- #1
Hertz
- 180
- 8
Homework Statement
Specifically, I'm trying to find the laurent series for [itex]f(z)=\frac{z^2}{z+1}[/itex] around the point [itex]z=-1[/itex]. My real problem is my procedure in general though. I'm not sure what I'm doing wrong on a lot of these Laurent Series but for some reason I'm struggling with them.
(Even more specifically, I'm trying to find the type of singularity and the residue at z=-1.)
Homework Equations
[itex]\sum^{\infty}_{n=-\infty}{c_n (z-z_0)^n}[/itex] where
[itex]c_n=\frac{1}{2\pi i}\int_{C}{\frac{f(z)dz}{(z-z_0)^{n+1}}}[/itex]
The Attempt at a Solution
What I did is take the [itex]z^2[/itex] out and set [itex]z_0=-1[/itex] because that's the point I want to expand around. Then I set C such that [itex]z=-1+e^{i\theta}[/itex] where [itex]-\pi < \theta < \pi[/itex] and integrated.

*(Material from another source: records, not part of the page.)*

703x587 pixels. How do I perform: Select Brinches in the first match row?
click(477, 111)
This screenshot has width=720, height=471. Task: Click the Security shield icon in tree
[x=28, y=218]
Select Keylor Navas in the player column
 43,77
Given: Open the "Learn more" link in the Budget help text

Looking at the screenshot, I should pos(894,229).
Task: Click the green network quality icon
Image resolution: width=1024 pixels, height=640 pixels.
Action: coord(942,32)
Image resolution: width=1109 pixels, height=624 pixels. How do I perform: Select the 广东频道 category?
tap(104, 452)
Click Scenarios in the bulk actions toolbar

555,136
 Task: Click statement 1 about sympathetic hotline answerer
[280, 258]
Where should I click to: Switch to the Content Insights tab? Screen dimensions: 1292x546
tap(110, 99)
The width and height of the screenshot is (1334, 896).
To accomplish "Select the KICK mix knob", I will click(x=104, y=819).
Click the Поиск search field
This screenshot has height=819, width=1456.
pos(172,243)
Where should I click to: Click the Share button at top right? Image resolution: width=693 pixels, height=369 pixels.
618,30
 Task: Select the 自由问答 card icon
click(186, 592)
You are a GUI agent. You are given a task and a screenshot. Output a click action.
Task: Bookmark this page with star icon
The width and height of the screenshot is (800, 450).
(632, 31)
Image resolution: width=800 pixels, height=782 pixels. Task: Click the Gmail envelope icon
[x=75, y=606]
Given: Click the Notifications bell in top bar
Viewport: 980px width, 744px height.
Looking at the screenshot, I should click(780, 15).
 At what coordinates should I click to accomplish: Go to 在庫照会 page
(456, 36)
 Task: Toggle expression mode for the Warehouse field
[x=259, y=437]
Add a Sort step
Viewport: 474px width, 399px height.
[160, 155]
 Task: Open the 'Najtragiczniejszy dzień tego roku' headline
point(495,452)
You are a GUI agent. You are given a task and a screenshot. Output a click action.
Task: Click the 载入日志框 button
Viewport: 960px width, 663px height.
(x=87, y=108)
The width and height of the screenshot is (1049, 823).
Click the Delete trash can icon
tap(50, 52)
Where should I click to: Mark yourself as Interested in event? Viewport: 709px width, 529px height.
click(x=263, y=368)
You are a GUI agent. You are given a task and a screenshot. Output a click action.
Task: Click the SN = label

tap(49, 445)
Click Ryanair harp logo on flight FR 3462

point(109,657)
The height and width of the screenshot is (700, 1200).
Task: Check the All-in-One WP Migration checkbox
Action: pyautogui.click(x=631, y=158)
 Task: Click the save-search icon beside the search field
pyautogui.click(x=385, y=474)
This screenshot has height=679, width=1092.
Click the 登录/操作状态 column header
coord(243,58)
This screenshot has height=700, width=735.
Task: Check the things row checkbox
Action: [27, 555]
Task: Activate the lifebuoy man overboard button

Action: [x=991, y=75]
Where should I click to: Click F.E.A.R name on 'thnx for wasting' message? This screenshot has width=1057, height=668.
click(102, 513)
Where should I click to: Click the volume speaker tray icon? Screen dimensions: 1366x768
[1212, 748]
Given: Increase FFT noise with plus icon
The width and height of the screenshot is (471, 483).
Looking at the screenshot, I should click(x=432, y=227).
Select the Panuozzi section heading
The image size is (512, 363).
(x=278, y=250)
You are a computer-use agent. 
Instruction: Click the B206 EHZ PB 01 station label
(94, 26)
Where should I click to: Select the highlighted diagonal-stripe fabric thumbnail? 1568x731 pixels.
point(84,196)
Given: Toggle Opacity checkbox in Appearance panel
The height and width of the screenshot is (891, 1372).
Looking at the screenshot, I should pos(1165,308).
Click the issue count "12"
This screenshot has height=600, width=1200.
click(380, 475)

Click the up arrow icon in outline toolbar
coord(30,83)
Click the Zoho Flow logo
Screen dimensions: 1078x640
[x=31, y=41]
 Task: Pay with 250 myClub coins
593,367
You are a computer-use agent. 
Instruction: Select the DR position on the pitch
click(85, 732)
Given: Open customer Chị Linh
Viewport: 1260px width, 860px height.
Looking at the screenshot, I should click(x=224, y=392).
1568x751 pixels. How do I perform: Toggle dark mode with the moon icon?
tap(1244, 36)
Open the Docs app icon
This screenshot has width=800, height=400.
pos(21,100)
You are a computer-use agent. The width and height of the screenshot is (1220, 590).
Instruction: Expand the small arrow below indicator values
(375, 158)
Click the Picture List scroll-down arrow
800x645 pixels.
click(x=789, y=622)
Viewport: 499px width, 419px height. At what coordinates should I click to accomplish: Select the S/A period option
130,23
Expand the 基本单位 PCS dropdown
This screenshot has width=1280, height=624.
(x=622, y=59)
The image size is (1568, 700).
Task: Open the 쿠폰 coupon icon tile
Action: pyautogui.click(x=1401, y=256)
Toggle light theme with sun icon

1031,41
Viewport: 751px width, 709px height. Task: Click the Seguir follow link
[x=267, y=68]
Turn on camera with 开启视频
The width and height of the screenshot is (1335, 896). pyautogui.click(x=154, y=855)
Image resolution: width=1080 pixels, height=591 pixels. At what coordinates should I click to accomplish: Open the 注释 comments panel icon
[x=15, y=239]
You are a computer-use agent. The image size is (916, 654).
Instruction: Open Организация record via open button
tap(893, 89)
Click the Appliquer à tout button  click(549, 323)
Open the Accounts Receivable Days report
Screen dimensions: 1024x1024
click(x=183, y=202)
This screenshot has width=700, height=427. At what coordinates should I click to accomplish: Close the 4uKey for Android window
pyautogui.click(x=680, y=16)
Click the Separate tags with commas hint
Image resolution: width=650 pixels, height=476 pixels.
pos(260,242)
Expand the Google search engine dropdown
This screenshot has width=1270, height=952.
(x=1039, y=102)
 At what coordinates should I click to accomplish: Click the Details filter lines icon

I found the integral, which was [itex]\frac{sin(n+1)\pi}{(n+1)\pi}[/itex] which equals zero for all values of n besides [itex]n=-1[/itex].
I could probably find out more about the coefficient at -1 if I evaluated the integral for n=-1, but at this point I realized I still had the [itex]x^2[/itex] in there that would throw off the degree of my Laurent Series anyways...
So I basically feel like I have spent way more time on this problem than I should have and have almost no results to show for it. Clearly, my procedure is not spot on :\. Can anybody help me out? How should I start out on a problem like this?
Normally, when I try to find a Laurent Series, this is what I do:
1. Decide where it should be centered.
2. Think about other series representations that I've memorized to maybe do a quick easy substitution or break up the function into multiple parts.
3. If I have no success this far, I'll usually just result to the laurent series formula that I have posted above, but clearly, I'm running into problems with it.